Nel panorama nostrano, in cui spesso prevale chi è più paraculo, riuscire a proporre qualcosa che non cavalchi l’ultima ondata di revival di qualcosa, è impresa ardua. Si è così abbagliati dalla ricerca continua di ciò che è più vintage o espressione di una tradizione italiana che oggi si riflette per l’ennesima volta allo specchio, che poi ci si dimentica l’essenza delle cose e il significato delle parole. Claudio vince al primo colpo, non solo perchè nella prima frase di “Controvento” ci trovo una sintesi di quello che sono, ma soprattutto perchè non gioca con quello che racconta, ma lo fa con tono confidenziale, sincero, vestendolo di bello.
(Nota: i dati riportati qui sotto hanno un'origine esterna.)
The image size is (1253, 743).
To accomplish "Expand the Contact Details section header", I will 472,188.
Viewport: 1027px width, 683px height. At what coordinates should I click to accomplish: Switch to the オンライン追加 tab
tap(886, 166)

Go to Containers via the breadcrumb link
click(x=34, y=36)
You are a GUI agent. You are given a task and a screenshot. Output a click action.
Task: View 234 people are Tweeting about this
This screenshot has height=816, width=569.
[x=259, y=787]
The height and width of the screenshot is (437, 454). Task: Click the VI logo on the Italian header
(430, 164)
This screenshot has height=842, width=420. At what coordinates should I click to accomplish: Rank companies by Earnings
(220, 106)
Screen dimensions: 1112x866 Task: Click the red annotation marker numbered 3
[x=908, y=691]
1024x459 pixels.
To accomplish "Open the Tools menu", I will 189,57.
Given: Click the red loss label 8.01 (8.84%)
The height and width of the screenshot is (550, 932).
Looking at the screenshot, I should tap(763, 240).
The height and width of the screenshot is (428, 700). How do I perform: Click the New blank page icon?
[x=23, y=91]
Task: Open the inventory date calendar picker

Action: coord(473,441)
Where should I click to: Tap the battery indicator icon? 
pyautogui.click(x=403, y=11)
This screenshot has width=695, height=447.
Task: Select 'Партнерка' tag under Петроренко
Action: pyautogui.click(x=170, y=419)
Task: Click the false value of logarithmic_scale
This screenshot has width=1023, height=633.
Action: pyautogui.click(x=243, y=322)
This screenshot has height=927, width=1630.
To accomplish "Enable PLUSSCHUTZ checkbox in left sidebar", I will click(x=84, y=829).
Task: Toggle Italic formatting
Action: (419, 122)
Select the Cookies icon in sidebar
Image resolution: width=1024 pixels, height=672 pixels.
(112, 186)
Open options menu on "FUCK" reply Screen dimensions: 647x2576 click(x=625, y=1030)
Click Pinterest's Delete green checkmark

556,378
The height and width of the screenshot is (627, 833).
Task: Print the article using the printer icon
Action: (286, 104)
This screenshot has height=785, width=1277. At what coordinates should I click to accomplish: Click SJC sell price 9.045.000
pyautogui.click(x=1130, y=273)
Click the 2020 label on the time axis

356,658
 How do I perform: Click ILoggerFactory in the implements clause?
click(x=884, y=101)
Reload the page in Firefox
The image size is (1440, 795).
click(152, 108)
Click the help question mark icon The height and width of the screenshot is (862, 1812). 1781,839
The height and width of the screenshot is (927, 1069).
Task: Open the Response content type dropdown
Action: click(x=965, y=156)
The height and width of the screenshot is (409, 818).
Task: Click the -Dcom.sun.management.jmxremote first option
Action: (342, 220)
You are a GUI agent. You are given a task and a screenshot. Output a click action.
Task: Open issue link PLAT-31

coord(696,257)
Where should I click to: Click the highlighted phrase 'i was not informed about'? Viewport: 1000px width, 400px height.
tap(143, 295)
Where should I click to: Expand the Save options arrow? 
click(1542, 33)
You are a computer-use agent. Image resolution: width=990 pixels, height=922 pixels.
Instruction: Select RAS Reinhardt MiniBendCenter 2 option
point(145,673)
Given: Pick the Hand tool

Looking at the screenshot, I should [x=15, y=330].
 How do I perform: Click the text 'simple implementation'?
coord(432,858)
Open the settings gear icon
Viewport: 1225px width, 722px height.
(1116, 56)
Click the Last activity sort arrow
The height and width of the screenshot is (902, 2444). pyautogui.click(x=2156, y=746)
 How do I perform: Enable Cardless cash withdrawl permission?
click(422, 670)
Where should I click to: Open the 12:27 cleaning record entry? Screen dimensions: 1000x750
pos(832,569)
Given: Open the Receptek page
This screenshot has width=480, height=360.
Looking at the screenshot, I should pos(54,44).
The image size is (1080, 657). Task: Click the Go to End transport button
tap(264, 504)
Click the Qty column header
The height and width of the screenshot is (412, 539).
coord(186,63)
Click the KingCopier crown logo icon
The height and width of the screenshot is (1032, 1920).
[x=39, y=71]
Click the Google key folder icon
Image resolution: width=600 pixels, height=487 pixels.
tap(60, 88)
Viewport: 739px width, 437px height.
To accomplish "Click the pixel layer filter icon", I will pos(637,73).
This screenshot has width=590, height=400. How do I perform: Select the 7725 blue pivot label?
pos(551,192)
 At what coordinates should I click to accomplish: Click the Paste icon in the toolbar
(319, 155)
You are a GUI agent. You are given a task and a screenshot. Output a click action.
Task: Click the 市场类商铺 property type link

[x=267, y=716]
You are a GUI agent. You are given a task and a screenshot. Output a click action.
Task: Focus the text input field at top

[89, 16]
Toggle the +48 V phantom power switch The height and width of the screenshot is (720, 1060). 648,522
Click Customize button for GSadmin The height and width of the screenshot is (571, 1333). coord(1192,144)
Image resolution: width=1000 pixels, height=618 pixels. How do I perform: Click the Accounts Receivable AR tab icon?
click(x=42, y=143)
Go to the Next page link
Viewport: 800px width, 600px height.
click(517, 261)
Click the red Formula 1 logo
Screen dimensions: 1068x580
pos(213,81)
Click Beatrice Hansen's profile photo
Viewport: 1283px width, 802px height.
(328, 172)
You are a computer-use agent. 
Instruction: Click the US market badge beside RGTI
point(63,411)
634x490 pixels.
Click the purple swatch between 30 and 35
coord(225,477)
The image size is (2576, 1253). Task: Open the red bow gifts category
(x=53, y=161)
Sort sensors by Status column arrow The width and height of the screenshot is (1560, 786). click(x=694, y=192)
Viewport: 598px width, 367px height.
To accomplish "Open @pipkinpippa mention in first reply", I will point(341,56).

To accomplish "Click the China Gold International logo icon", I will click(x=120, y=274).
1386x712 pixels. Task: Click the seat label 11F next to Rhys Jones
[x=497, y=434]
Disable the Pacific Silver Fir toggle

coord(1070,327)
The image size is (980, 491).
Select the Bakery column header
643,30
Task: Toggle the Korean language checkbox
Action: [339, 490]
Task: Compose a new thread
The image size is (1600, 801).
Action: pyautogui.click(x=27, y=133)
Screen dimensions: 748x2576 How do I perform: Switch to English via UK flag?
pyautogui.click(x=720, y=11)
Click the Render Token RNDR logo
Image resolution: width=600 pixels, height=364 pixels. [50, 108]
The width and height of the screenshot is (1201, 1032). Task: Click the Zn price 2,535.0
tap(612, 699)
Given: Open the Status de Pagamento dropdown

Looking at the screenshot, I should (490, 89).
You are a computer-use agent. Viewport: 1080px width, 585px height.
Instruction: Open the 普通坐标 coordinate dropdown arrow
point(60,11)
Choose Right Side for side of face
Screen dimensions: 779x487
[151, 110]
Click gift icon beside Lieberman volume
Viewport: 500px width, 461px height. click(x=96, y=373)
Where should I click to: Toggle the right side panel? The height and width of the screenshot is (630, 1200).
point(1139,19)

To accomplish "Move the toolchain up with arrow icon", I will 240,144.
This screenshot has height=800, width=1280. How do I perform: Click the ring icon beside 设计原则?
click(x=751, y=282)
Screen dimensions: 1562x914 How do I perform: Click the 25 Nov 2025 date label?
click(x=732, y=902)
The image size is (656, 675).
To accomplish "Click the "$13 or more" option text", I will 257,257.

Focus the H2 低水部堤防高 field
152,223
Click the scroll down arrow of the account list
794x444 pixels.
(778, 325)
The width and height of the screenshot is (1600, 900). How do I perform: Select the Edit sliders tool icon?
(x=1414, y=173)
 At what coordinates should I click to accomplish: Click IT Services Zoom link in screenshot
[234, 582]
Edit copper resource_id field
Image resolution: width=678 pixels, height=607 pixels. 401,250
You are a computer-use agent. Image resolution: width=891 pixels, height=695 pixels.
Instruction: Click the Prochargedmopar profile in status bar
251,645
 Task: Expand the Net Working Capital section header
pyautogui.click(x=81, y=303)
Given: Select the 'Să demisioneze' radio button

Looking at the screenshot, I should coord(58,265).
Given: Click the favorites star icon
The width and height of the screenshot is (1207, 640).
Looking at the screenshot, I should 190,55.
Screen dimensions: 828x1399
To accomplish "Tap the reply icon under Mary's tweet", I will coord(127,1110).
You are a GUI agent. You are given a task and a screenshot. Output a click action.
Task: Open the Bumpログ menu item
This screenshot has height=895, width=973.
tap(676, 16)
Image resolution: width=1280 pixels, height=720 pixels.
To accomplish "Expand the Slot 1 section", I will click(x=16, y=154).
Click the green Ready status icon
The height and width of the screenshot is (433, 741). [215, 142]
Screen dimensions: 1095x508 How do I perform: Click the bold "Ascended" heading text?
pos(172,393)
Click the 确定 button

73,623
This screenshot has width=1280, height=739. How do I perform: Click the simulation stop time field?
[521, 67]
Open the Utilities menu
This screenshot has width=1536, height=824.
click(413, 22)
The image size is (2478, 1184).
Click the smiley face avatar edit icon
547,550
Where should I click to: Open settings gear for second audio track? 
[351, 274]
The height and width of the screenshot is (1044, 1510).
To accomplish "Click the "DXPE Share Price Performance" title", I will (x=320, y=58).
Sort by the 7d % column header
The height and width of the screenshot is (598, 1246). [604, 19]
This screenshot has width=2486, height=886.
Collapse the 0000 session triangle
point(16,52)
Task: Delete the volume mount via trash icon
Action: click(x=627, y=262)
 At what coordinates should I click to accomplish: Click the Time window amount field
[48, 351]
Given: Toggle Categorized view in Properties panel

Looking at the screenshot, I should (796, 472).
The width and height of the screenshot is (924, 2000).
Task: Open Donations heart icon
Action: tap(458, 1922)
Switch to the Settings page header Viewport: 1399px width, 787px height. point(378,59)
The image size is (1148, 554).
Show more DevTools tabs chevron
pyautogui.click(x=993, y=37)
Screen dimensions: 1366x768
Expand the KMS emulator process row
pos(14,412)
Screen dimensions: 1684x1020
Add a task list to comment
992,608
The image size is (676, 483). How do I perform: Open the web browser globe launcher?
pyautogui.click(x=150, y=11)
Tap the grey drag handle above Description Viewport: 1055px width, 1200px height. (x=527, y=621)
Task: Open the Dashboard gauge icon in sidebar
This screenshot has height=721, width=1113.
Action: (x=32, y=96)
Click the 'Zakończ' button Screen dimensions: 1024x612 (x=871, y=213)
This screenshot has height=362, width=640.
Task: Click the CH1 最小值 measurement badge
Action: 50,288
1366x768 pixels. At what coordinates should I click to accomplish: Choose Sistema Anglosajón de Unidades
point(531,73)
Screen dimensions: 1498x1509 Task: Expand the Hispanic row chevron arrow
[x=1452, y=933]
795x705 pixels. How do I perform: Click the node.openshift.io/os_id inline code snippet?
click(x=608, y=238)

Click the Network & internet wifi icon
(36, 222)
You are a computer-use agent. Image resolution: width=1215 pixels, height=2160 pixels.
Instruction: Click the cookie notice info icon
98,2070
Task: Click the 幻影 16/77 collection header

Undici brani acustici e notturni, folk venato di blues che richiama alla mente la tradizione inglese di John Martyn. Qualcuno ha fatto il nome di Nick Drake, ma ci vedo molto più il contemporaneo Nordgarden che il poeta di Tanworth in Arden. Malinconia carezzevole e poco spietata, conforto agrodolce per i momenti più brumosi, in cui il campo visivo di quel che sentiamo è disseminato di piccoli banchi di nebbia che ci impediscono di correre veloci. Il bello che non diventa banale, che si copre d’eleganza e d’autunno, diventando salvifica ghirlanda quotidiana che adorna i momenti in cui scivolare a fondo sarebbe stata l’unica alternativa possibile.